| Work required |
In full and without change, retype the records.

| The records |
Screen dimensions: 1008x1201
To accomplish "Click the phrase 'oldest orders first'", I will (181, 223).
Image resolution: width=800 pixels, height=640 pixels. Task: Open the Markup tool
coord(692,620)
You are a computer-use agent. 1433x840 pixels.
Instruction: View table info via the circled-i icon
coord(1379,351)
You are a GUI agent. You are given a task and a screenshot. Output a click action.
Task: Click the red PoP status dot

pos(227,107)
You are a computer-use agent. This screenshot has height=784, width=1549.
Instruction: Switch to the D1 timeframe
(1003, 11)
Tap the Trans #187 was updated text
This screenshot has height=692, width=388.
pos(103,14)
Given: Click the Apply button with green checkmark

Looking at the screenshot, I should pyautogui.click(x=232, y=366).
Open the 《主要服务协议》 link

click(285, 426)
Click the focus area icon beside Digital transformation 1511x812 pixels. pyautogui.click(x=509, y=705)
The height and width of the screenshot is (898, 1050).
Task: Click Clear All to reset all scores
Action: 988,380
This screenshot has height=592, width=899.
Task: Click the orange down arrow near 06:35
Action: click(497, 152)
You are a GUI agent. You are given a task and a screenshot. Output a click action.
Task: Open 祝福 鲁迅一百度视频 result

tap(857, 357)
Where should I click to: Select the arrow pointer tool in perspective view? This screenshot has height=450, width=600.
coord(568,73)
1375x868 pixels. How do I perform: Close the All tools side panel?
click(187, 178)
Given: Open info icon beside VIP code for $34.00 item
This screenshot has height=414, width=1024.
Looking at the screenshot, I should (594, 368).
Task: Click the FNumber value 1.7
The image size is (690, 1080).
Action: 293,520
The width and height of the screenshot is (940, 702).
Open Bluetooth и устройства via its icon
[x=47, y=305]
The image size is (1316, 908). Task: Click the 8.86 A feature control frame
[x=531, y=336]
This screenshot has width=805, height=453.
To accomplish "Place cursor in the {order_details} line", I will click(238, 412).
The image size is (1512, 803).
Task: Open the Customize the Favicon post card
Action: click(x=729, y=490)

| Output for this task |
Screen dimensions: 1008x1201
To accomplish "Click the phrase 'oldest orders first'", I will (181, 223).
Image resolution: width=800 pixels, height=640 pixels. Task: Open the Markup tool
coord(692,620)
You are a computer-use agent. 1433x840 pixels.
Instruction: View table info via the circled-i icon
coord(1379,351)
You are a GUI agent. You are given a task and a screenshot. Output a click action.
Task: Click the red PoP status dot

pos(227,107)
You are a computer-use agent. This screenshot has height=784, width=1549.
Instruction: Switch to the D1 timeframe
(1003, 11)
Tap the Trans #187 was updated text
This screenshot has height=692, width=388.
pos(103,14)
Given: Click the Apply button with green checkmark

Looking at the screenshot, I should pyautogui.click(x=232, y=366).
Open the 《主要服务协议》 link

click(285, 426)
Click the focus area icon beside Digital transformation 1511x812 pixels. pyautogui.click(x=509, y=705)
The height and width of the screenshot is (898, 1050).
Task: Click Clear All to reset all scores
Action: 988,380
This screenshot has height=592, width=899.
Task: Click the orange down arrow near 06:35
Action: click(497, 152)
You are a GUI agent. You are given a task and a screenshot. Output a click action.
Task: Open 祝福 鲁迅一百度视频 result

tap(857, 357)
Where should I click to: Select the arrow pointer tool in perspective view? This screenshot has height=450, width=600.
coord(568,73)
1375x868 pixels. How do I perform: Close the All tools side panel?
click(187, 178)
Given: Open info icon beside VIP code for $34.00 item
This screenshot has height=414, width=1024.
Looking at the screenshot, I should (594, 368).
Task: Click the FNumber value 1.7
The image size is (690, 1080).
Action: 293,520
The width and height of the screenshot is (940, 702).
Open Bluetooth и устройства via its icon
[x=47, y=305]
The image size is (1316, 908). Task: Click the 8.86 A feature control frame
[x=531, y=336]
This screenshot has width=805, height=453.
To accomplish "Place cursor in the {order_details} line", I will click(238, 412).
The image size is (1512, 803).
Task: Open the Customize the Favicon post card
Action: click(x=729, y=490)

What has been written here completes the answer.